Söz konusu seçimlerde halk iradesi tam olarak sandıklara yansımamıştır. Çünkü seçim kanunu gereğince ancak belli bir mal varlığına sahip kişiler oy kullanabiliyordu. Ayrıca seçimler de iki dereceliydi. Fakat yine de 1876 yılında yapılan seçimler ilk olması açısından önem taşıyor ve bir anlamda mutlakıyetten kopuşu simgeliyordu.
Osmanlı tarihindeki ikinci demokratik seçim 1908 sonrası yani İkinci Meşrutiyet döneminde yapılmıştır. Bu günlerde esen hürriyet rüzgârlarının da etkisiyle yapılan seçimler daha çok İttihat ve Terakki’nin kontrolü altında cereyan etmiştir. Ayrıca şunu da ifade etmek gerekir ki 1908-1912 yılları arasındaki bu kısa zaman dilimi Türk siyasi tarihinin en serbest ve en özgürlükçü dönemi olarak bilinmektedir.
Fakat Balkan Savaşları sonunda İttihat ve Terakki’nin devlet yönetimine tamamen hâkim olması ve bilhassa Bab-ı Âli Baskınıyla doruğa tırmanan baskı ve şiddet ortamı Birinci Dünya Savaşı’nın başlamasıyla iyice derinleşmiştir.
Ülkede tek ve hâkim parti olan İttihat ve Terakki, kendine özgü yöntemlerle diğer muhalif partileri sindirmiştir. Mesela 1912 yılında yapılan seçimlerde İttihat ve Terakki’nin dışındaki partilere oy vermek isteyenler dövülmüş, şiddete maruz kalmıştır. Bu nedenle 1912 seçimleri “sopalı seçimler” olarak adlandırılmaktadır.

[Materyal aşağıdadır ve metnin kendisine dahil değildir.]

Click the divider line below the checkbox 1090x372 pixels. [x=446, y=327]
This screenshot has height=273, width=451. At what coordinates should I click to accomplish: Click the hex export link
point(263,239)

Savaşın sona ermesiyle İttihat ve Terakki Partisi, kongre yaparak kendini fesh etmiştir. Bu arada işgale uğrayan Anadolu topraklarında Müdafaa-i Hukuk hareketi başlamıştır. İttihatçıların alt kadroları tarafından başlatılan bu hareket, memleket düşman işgalinden kurtarılana kadar devam etmiştir.
Milli Mücadelenin ardından Mustafa Kemal Paşa, Anadolu ve Rumeli Müdafaa-i Hukuk Örgütünü, Halk Parti’sine çevirmiştir.
Cumhuriyetin ilanı sonrası Halk Partisi, aynı İttihat ve Terakki örneğinde olduğu gibi zamanla tek ve hâkim parti haline gelmiştir. Zira 1930’lu yıllara gelindiğinde Türkiye’de tek bir muhalif parti, gazete, cemiyet ve dernek kalmamıştır. Öyle ki 1935’de valiler, Cumhuriyet Halk Partisi’nin aynı zamanda il başkanlığı görevini üstlenmiştir.
Tek partili yıllarda yapılan seçimler ise tamamen göstermelik bir mahiyet taşıyordu. Zira halkın önünde iktidar partisinin dışında her hangi bir alternatif parti bulunmuyordu.
Nihayet Türk halkının gerçekten kendi iradesini ortaya koyabilmesine olanak sağlayacak gelişmeler 1946 sonrasında yaşanmıştır. Çok partili hayata geçilmesiyle birlikte kurulan Demokrat Parti, halktan büyük ilgi görmüştür.
Fakat aynı yıl açık oy gizli tasnif yöntemiyle yapılan seçimlerde yaşananlar, siyasi tarihimizin en utanç verici manzaralarının ortaya çıkmasına neden olmuştur.
Demokrat Partililer 1946 yılında yapılan genel seçimlerde yaşanan şaibelere adeta isyan edercesine millet iradesinin önünde hiçbir gücün durmaması gerektiğini vurgulayarak “Yeter Söz Milletindir” sloganını ortaya atmışlardır.
Yıllarca Adnan Menderes ve arkadaşları tarafından kullanılan ve son günlerde paylaşılamayan söz konusu slogan işte bu şekilde ortaya çıkmıştır.